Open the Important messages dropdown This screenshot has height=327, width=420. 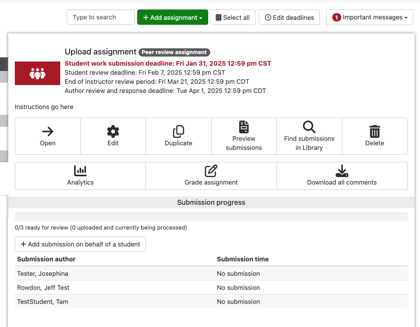tap(370, 17)
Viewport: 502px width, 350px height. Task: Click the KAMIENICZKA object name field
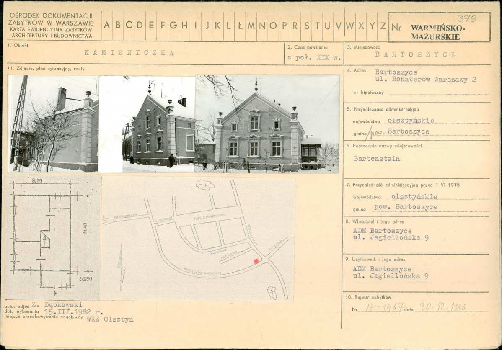point(129,53)
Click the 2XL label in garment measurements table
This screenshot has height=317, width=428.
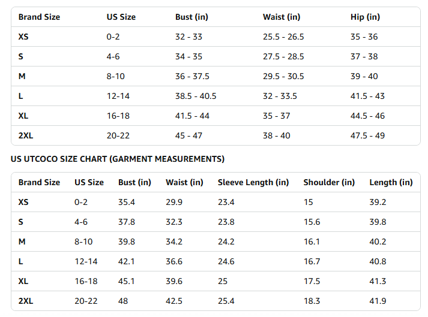[x=26, y=301]
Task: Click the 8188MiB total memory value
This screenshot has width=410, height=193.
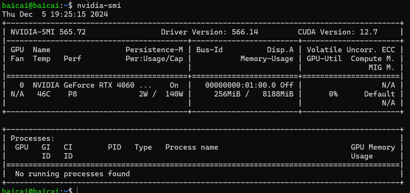Action: (278, 94)
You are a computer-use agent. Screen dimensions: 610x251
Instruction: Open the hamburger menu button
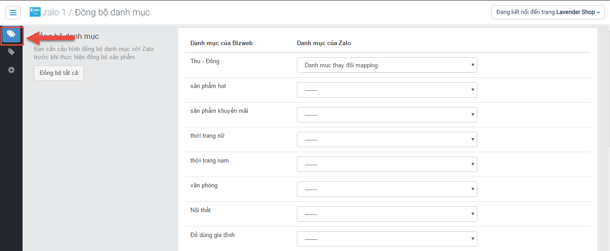13,13
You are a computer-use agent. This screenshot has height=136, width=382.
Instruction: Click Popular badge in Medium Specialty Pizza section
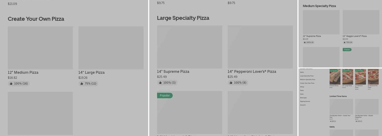[x=347, y=50]
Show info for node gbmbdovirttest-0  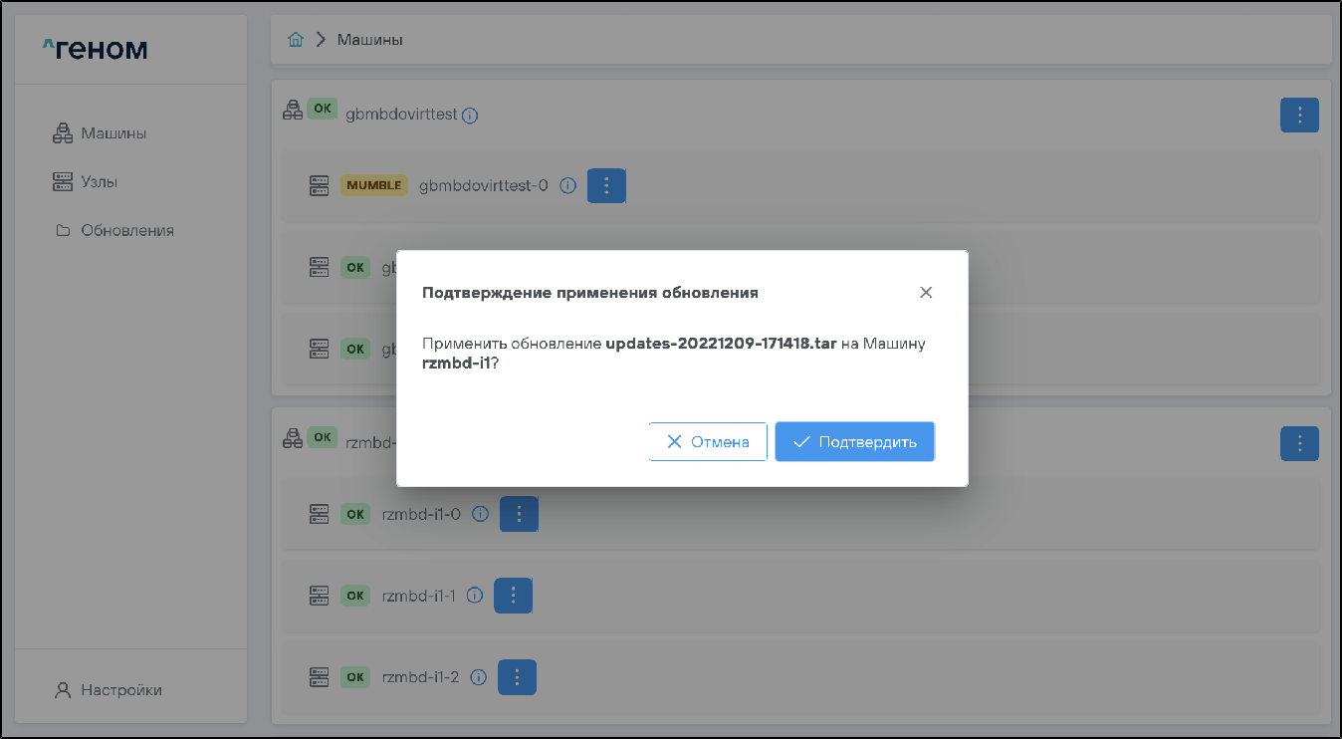(x=568, y=185)
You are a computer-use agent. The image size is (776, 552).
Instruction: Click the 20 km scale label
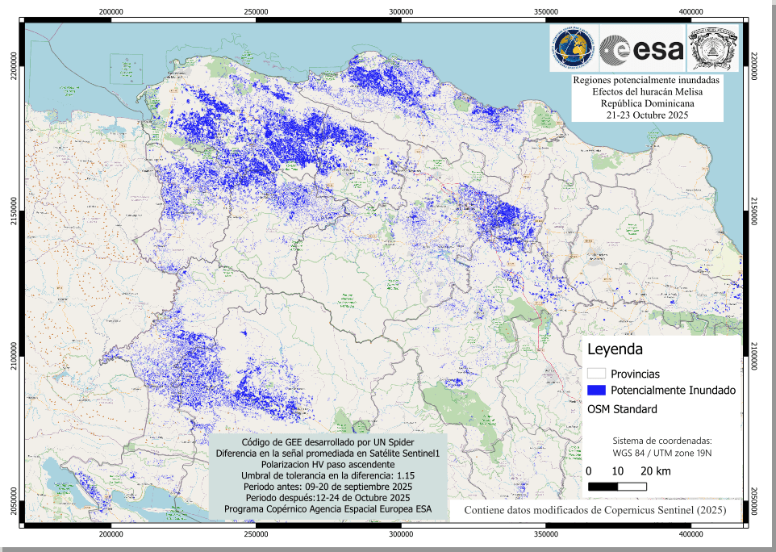click(x=655, y=470)
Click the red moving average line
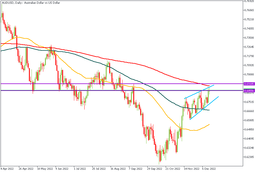This screenshot has width=258, height=172. 115,60
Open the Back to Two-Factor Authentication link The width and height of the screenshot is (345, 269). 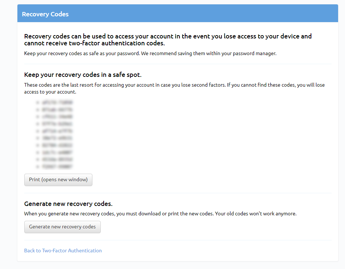[63, 251]
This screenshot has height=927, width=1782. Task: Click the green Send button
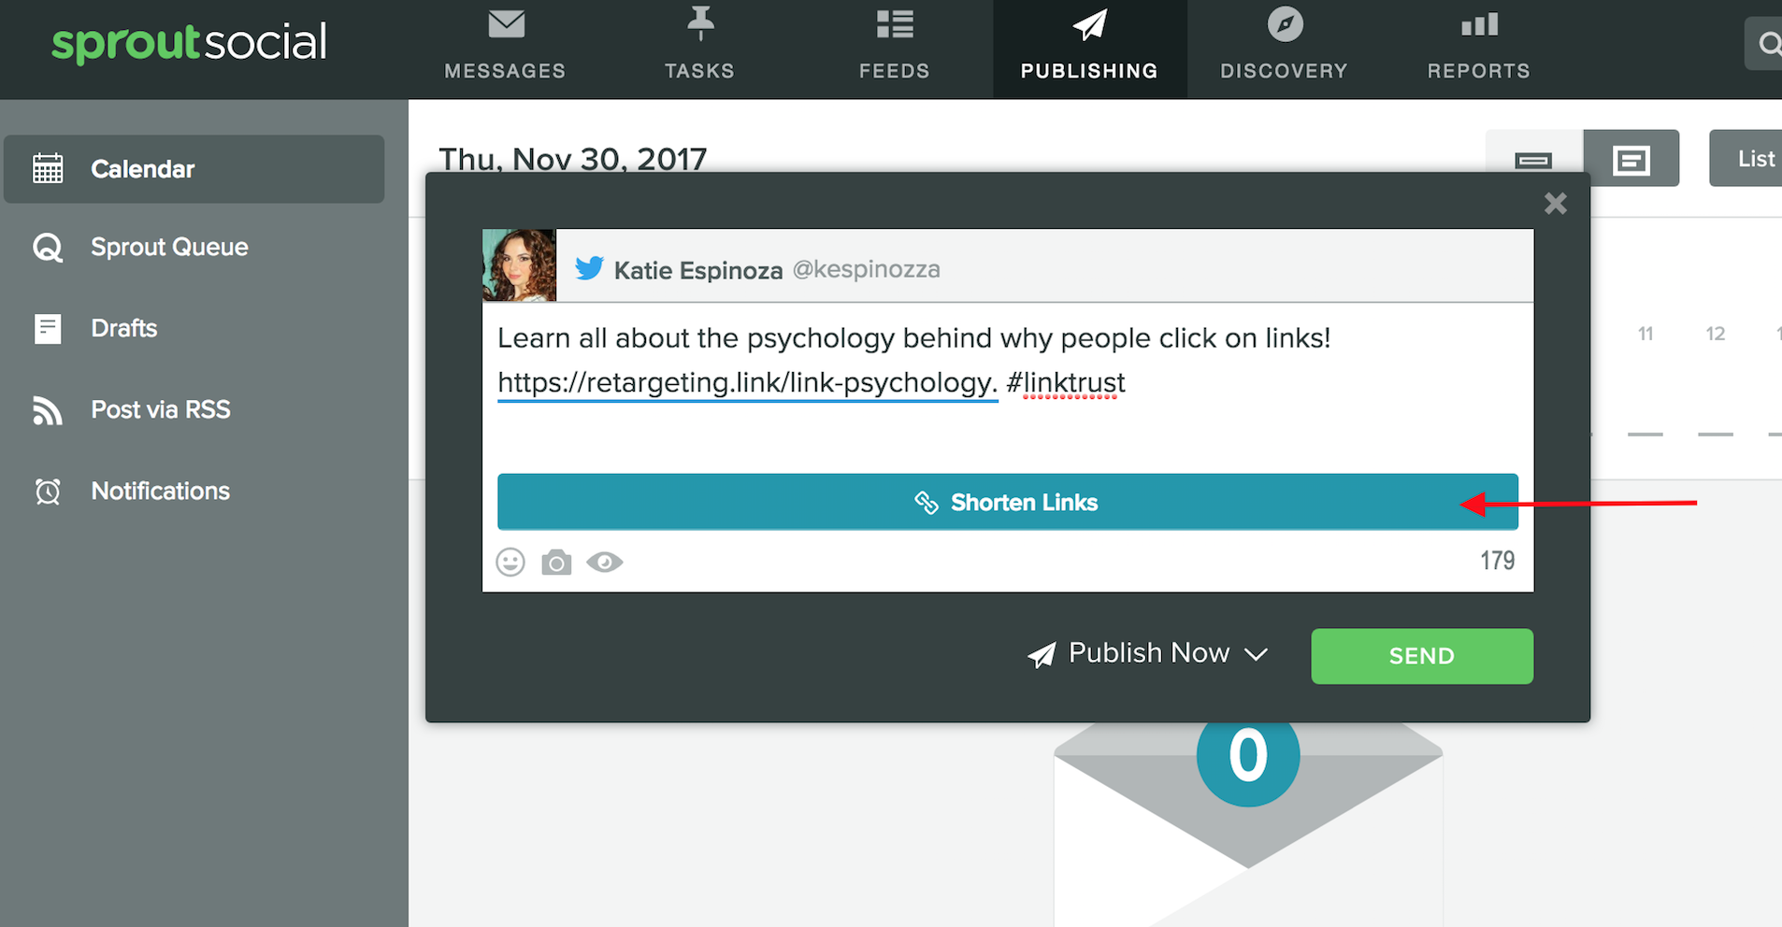pyautogui.click(x=1422, y=656)
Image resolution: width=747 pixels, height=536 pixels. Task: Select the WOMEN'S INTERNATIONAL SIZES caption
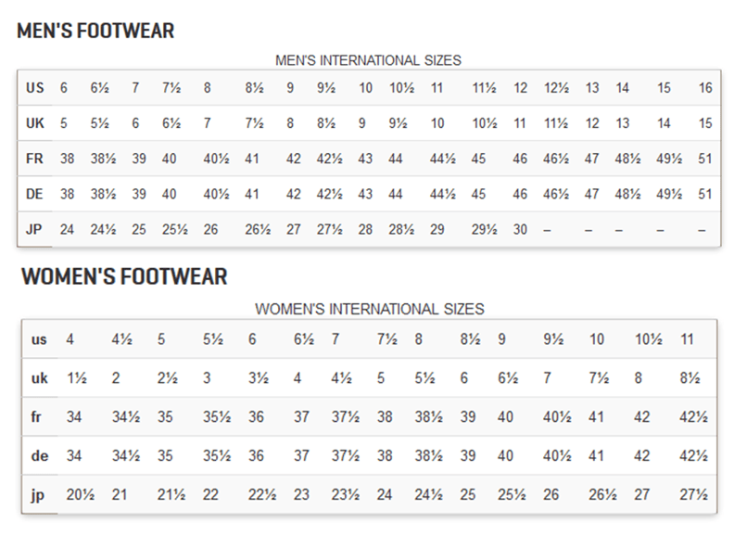point(369,309)
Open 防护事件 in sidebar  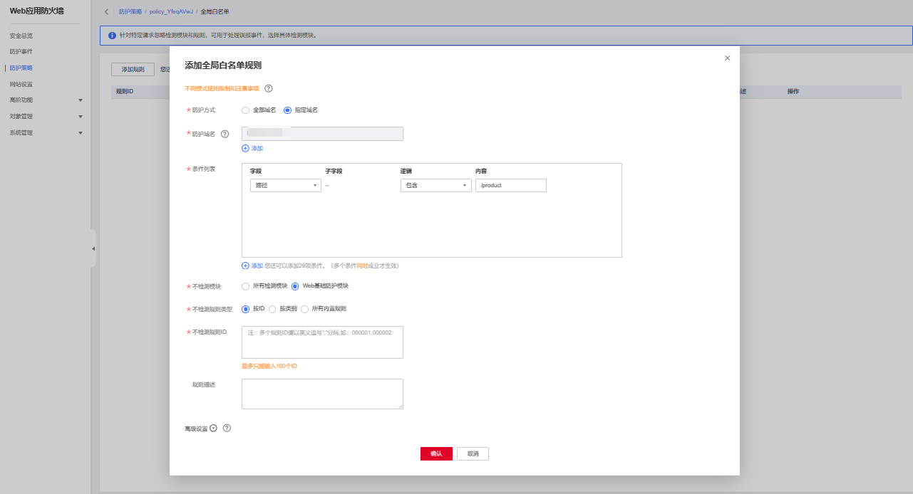[x=21, y=52]
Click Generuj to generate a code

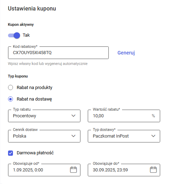(x=126, y=53)
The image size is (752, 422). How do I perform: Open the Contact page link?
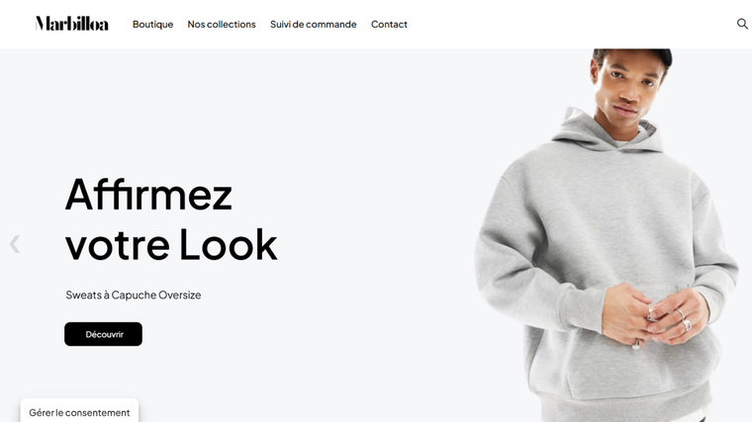389,24
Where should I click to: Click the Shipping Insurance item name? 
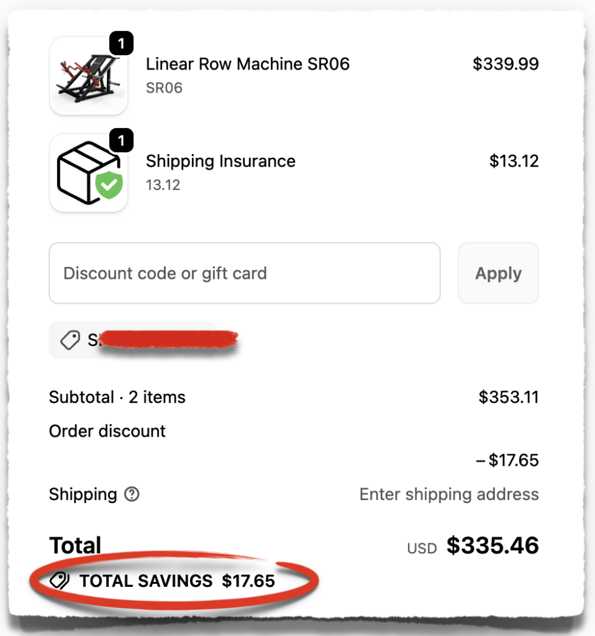(220, 161)
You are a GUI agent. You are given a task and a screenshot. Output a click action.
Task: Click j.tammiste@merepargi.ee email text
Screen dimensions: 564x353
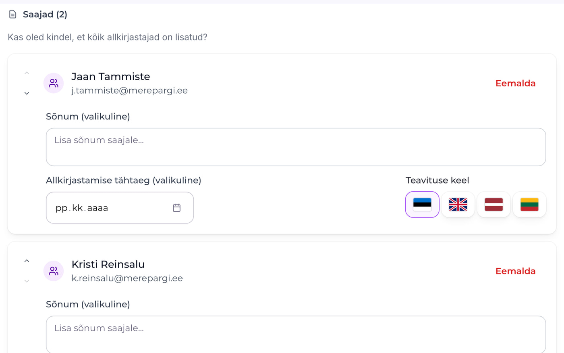click(x=129, y=90)
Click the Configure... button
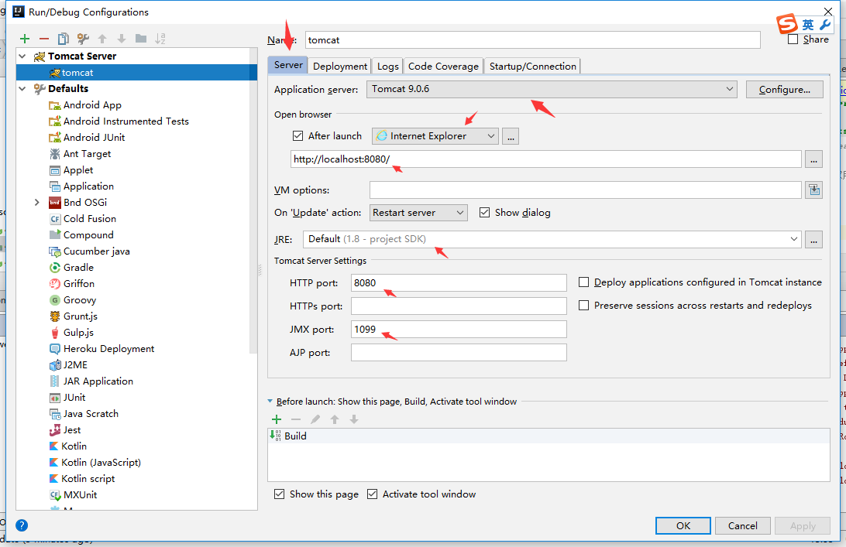The width and height of the screenshot is (846, 547). pos(784,90)
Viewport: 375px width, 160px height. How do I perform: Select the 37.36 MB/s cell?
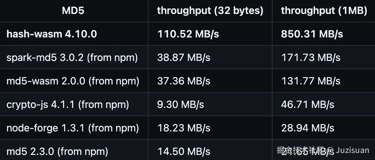pyautogui.click(x=184, y=81)
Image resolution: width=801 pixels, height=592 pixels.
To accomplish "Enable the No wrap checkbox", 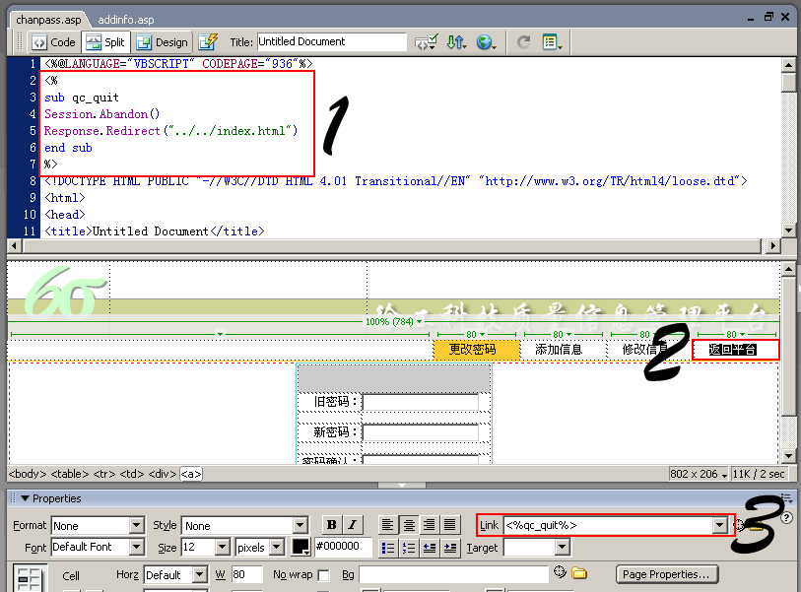I will (322, 575).
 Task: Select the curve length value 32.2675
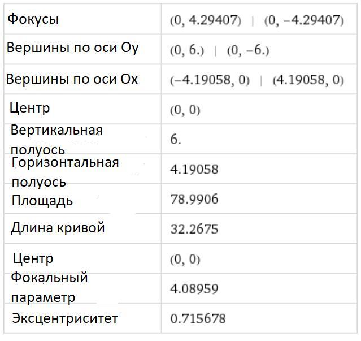[194, 230]
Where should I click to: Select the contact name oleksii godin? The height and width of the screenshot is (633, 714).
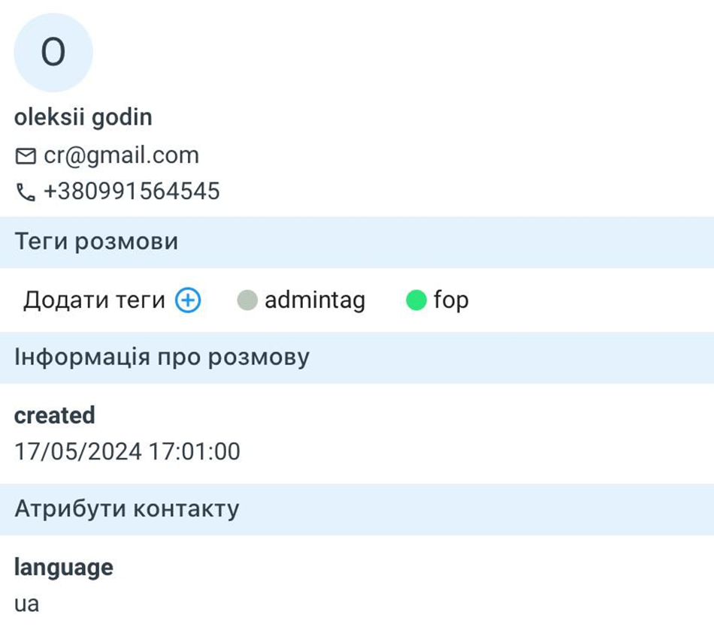pos(83,117)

:::::

• [EXERCISE DETAILS]
From the line containing "Where should I click to: Select" down to the last line of the records above, repeat every line exactly and nothing else, dropping any pictures.

• [EXERCISE RESPONSE]
Where should I click to: Select the contact name oleksii godin? The height and width of the screenshot is (633, 714).
pos(83,117)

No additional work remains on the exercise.